Si le père de Fabrice Ondoa a fait un malaise, dans des familles et certaines rues, la joie a atteint son paroxysme .
22h50. Le temps s’est comme arrêté. Le silence est total. Dans la famille Moang au quartier Nkolbisson, les regards sont là, figés sur l’écran. Non. Plongés dans les gestes de Vincent Aboubakar. C’est le dernier tireur camerounais. Dehors, aucun vrombissement de moteurs. On peut entendre le vent souffler. La vie s’est comme arrêtée. Les Lions se livrent à la séance des tirs au but dans cette rencontre (0-0) de quarts de finale de la CAN contre le Sénégal.
Fabrice Ondoa, vient de sauver la frappe de Sadio Mané, la star du Sénégal, venue de Liverpool. La jubilation s’est vite arrêtée. Sur les visages, la peur. La survie des Camerounais ne tient donc qu’au tir d’ « Aboubakar. C’est toi qui peut nous sauver », lance sans conviction, Noël Mengoulouck, au milieu de ses cadets. Visage marqué, la clameur collective venue de l’extérieur sort le domicile de la tension. Le pénalty est transformé.

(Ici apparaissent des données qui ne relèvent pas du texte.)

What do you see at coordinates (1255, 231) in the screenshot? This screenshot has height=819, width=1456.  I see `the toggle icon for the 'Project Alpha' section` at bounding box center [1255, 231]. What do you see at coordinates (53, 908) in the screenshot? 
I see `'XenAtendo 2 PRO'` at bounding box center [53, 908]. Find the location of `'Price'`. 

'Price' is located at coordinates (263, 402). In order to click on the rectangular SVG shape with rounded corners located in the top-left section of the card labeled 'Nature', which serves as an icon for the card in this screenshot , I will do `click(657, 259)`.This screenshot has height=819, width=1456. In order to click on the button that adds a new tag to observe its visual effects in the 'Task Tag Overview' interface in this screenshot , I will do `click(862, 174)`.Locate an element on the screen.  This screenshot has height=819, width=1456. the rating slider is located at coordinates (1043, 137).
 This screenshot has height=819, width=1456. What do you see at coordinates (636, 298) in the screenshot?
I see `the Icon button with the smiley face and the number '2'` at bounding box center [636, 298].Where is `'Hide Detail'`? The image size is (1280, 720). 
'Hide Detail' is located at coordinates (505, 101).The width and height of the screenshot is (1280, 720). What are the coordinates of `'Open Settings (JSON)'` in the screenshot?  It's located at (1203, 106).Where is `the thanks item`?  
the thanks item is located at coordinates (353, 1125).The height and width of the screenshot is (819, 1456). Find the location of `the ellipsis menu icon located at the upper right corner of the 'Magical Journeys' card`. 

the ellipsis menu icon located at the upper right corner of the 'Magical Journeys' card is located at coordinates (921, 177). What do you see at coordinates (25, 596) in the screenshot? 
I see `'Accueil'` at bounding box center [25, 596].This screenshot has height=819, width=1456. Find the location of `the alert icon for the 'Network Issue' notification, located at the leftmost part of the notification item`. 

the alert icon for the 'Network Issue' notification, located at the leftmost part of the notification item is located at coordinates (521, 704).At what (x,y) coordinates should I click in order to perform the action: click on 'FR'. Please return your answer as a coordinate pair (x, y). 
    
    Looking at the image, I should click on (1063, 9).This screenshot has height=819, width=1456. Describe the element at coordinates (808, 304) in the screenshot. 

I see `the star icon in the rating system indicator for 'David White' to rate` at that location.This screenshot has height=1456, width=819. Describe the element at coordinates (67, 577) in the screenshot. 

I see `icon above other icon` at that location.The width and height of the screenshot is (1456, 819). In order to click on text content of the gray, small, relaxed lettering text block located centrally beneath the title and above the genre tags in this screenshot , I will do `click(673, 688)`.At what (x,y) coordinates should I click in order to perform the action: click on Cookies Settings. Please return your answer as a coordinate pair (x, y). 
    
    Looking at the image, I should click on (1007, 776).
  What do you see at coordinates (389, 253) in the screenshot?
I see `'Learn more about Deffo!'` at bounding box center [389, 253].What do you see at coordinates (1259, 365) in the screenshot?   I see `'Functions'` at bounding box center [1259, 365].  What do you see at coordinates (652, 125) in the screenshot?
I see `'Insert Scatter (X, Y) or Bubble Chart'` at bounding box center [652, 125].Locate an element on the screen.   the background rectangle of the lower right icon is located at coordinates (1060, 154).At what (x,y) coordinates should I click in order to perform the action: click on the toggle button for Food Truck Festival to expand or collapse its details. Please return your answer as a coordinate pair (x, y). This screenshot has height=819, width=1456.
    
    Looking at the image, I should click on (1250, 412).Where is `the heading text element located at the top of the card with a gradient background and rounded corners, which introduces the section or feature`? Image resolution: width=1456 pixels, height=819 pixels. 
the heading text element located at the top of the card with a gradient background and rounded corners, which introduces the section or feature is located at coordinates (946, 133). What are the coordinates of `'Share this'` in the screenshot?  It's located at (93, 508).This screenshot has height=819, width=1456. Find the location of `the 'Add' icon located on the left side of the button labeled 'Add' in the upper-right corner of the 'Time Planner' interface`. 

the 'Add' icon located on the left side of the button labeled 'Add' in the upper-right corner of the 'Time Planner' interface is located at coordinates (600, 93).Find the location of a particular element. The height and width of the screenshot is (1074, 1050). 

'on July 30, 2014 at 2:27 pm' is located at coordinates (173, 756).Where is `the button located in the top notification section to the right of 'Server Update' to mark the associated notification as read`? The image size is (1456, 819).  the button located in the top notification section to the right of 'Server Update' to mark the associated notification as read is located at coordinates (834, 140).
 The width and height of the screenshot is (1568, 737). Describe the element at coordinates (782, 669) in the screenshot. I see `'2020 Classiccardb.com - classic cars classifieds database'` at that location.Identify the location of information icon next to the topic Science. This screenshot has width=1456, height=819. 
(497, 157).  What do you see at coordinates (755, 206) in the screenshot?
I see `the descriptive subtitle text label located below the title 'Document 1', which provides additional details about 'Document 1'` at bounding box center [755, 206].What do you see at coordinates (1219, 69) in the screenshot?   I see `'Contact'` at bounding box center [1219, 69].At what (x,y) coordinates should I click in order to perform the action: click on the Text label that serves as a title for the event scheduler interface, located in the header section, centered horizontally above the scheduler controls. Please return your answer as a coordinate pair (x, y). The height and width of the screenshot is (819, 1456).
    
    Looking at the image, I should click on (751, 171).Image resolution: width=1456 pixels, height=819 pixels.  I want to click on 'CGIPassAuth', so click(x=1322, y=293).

Le Cameroun est en demi-finale. A Ekounou, quartier d’enfance du gardien de but des Lions, on a aussi eu peur. Adèle Vanessa Ebogo Messina, sa sœur cadette, essaie de rappeler à la raison, un groupe d’une vingtaine de jeunes animateurs. « On veut boire ! », lancent-ils violemment. « Mama arrive »…personne ne veut l’entendre. Le groupe a vite versé dans l’injure, à peine masquée par le tambourin de fortune actionné.
Le modeste salon de la famille Ebogo ne peut pas tous les contenir. Serrés comme les sardines, les corps en sueur, ils veulent le « vin ». Le sergent-chef Alexis Edjodom,voisin, est appelé à la rescousse. Certains, juchés sur les fenêtres attendent. Pas moyen de voir où l’on pose le pied dans la cour. Chez les Ondoa, le match a commencé lors des tirs au but. Et, Thomas Ebogo, son père, n’a pas tenu. « L’émotion était grande. Il a fait un malaise. Nous l’avons conduit à l’hôpital. Il est avec maman », informe la cadette.
Son épouse, mama Cathy, Catherine Ondoa Ebogo, à l’Etat civil, n’a pas regardé le match à la maison. « Elle s’échappe tout le temps. Elle ne supporte pas regarder les matchs ici. On l’a appelé quand papa s’est senti mal », poursuit notre source. A 00h45, les voisins attendent toujours. Au quartier mini-ferme, arrêt obligatoire. Des badauds ont assiégé la chaussée. Difficile de circuler.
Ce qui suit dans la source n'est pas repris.